“一来天界就收你们这么贵重一法宝,真是太不好意思啦。”
说归说,萧惩将玉符收入囊中的动作却毫不犹豫。
真应看破不说破,笑而不语。
萧惩拱拱手,笑得热情洋溢,勾搭着真应的肩膀说:“改天有空一定要来我的酒楼吃饭啊,我请客做东!”
“……”
真应灵君端的是一派君子作风,举手投足间尽是雅正规矩,丝毫不为萧惩的利诱所动,只淡淡地笑了笑,说:“鬼王客气。”
说话间已走至法阵入口,要送萧惩回去。
萧惩却不知想起什么,又回了回头。真应灵君道:“鬼王不用看了,玄澈君与朝歌君打起架来,一般不打个三天三夜尽不了兴,是不会回来的。”
“哈?”
萧惩“啧”了声,笑:“怎么比以前还夸张呢。”
真应灵君淡淡一笑,正要再说,这时有名金衣神官从旁边的云层穿过,途径他们身边时速度稍缓,朝真应打了个招呼。

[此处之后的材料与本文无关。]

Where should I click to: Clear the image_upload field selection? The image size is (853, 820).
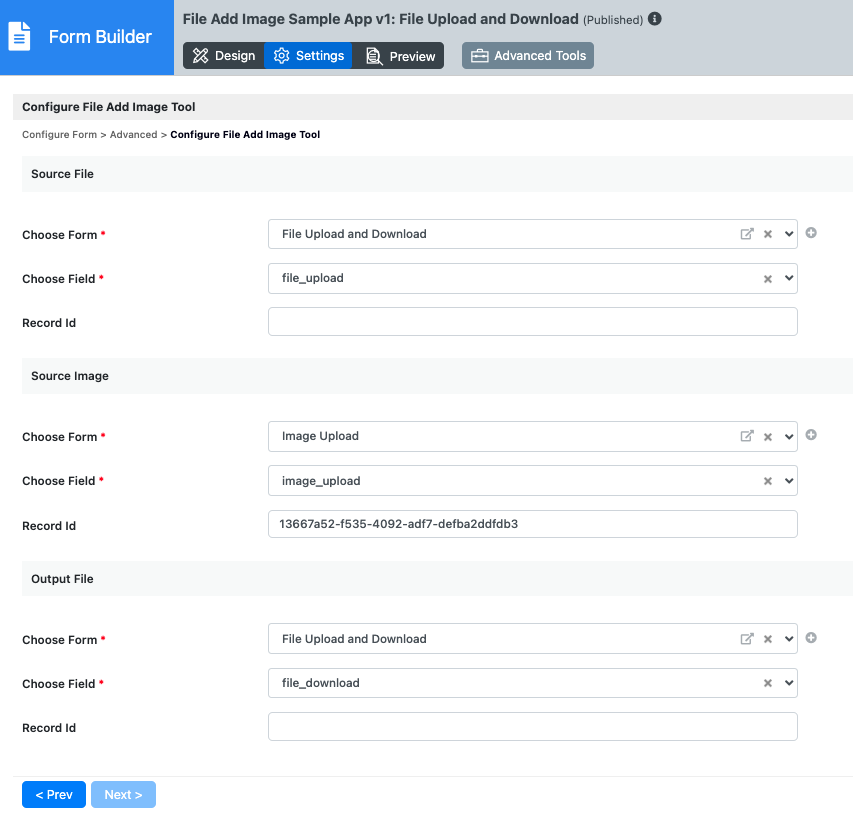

萧惩不认识他,但看他清隽疏朗的面容,又隐约觉得有些熟悉。
“丞化君。”
真应点头回礼,见对方衣衫凌乱略显狼狈,便问:“你这是怎么了?”
被称为“丞化君”的这位神官抹了抹额上的薄汗,道:“不慎被卷入一幅画中,孤飞了三天三夜,才总算飞了出来。”
孤?
萧惩眉头下压,显出一丝凝重——
若没记错的话,好像自古以来,只有帝王才有资格自尊为“孤”吧?那眼前这位,难道是……
再看他的神态,尚且镇定自若,看不出一丝的慌乱,一身华贵的金衣也是气度不凡,贵气逼人。
“又是画?”
真应灵君道,似乎类似事件并不是第一次发生,他早已见怪不怪,笑:“先有《红松白头》,再有《卧花逐草》,到你这儿已经是第三幅了,嗯,画的题名是什么?”
“枯木——双——鸦——”
金衣神官的飞毯渐飞渐远,响亮的声音悠悠飘来。